I will follow the second set of instructions setting up a veth pair. The first set I almost bricked my router lol.....

EDIT:
When layer_cake is enabled on pppoe-wan egress, eth0.1(lan) ingress my bufferbloat on both links stays under 10

When I:
add veth1 to br-lan
layer_cake egress veth0, layer_cake ingress veth1
apply these rules

iptables -A FORWARD -i eth1.2 -o veth0 -j ACCEPT
iptables -A FORWARD -s -i eth1.2 -d br-lan -o veth0 -j ACCEPT

my bufferbloat stays above 25 for download
my bufferbloat stays at 15 for upload

Have I done the setup correctly?

dlakelan · May 26, 2019, 10:47pm

those iptables rules bypass your firewall entirely, get rid of them. what you need is changes to the routing table, not iptables

warchief · May 26, 2019, 11:02pm

Ok to set up veth pair I do not use any iptables rules.

I will be putting the script to change the openwrt routingtable in network >firewall>custom scripts correct? Forgive me, but I do not know how to construct this script. Would you provide a step by step guide through this process for OpenWrt?

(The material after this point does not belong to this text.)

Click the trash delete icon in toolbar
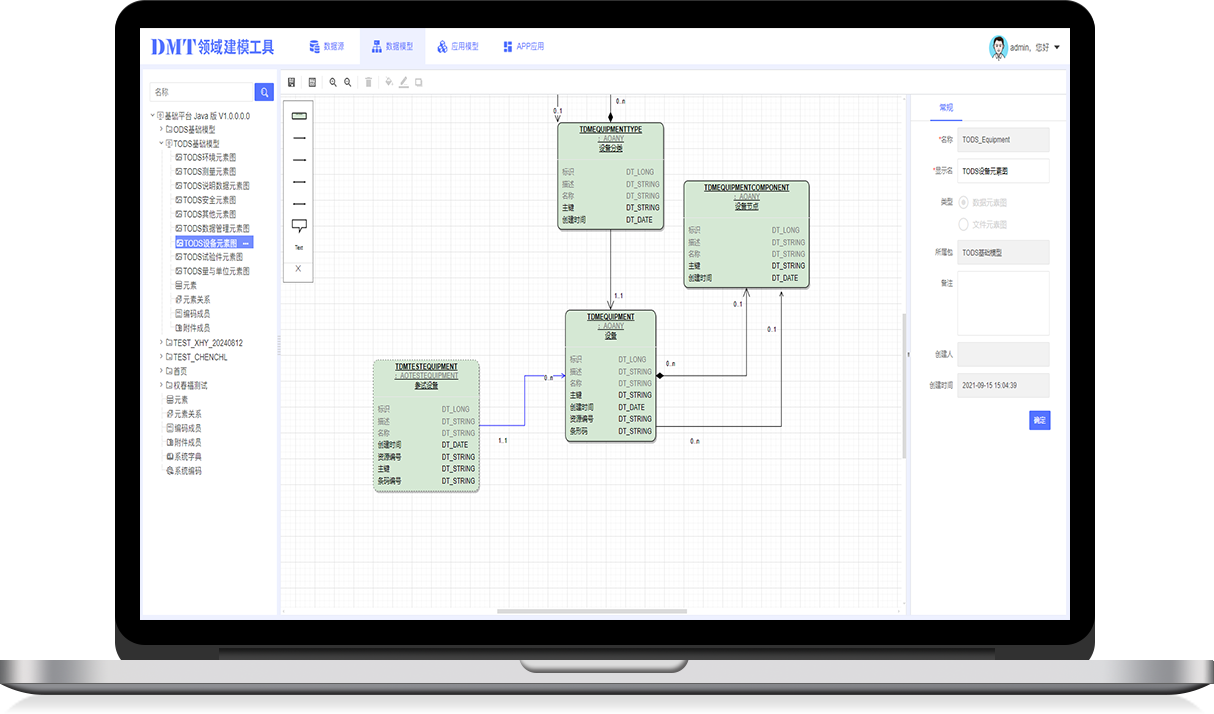Viewport: 1214px width, 714px height. point(368,82)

warchief · May 28, 2019, 9:07am

I managed to figure out how to follow these steps in OpenWrt.
I created veth-pair.
I created interface prewan and set protocol: unmanaged, cover the following interface: veth0
I bridged prewan(veth0) and Switch VLAN "eth0.1" (lan)
I set WAN(pppoe-wan) interface physical settings: veth1

With the first set of instructions this is not functional for me. My pppoe will not connect.

With the second set of instructions I am not successful setting this bit properly in OpenWrt Network>Firewall>Firewall - Zone Settings.

hisham2630:

WANIF="pppoe-wan" #wan interface

tc qdisc add dev wlan0 root mq #enable multi queue on wlan0 #setup multi queue for wifi device

## set up a pair of veth devices to handle inbound and outbound traffic
ip link show | grep veth0 || ip link add type veth

## get new veth interfaces up
ip link set veth0 up ip link set veth1 up

## trun on promisc mode,sometimes it's needed to make bridge work
ip link set veth1 promisc on

## add veth1 to bridge
brctl addif br-lan veth1

## just to make sure there's nothing inside those 2 tables
ip rule del priority 100 ip route flush table 100

##ipset for streming sites.they are bening filled by dnsmasq
ipset create vidstream hash:ip
ipset create usrcdn hash:ip
ipset create bulk hash:ip
ipset create latsens hash:ip

## flush mangle table
$IPT -t mangle -F PREROUTING

## add routing for veth0 this will handle all slow traffic
ip route add default dev veth0 table 100 ip rule add iif $WANIF table 100 priority 100

I also attempted to edit this script to work with my OpenWrt and I am not able successfully sqm.

dlakelan · May 28, 2019, 10:32am

the prewan idea requires namespaces and they are not included in openwrt kernels afaik. it works on Debian for example.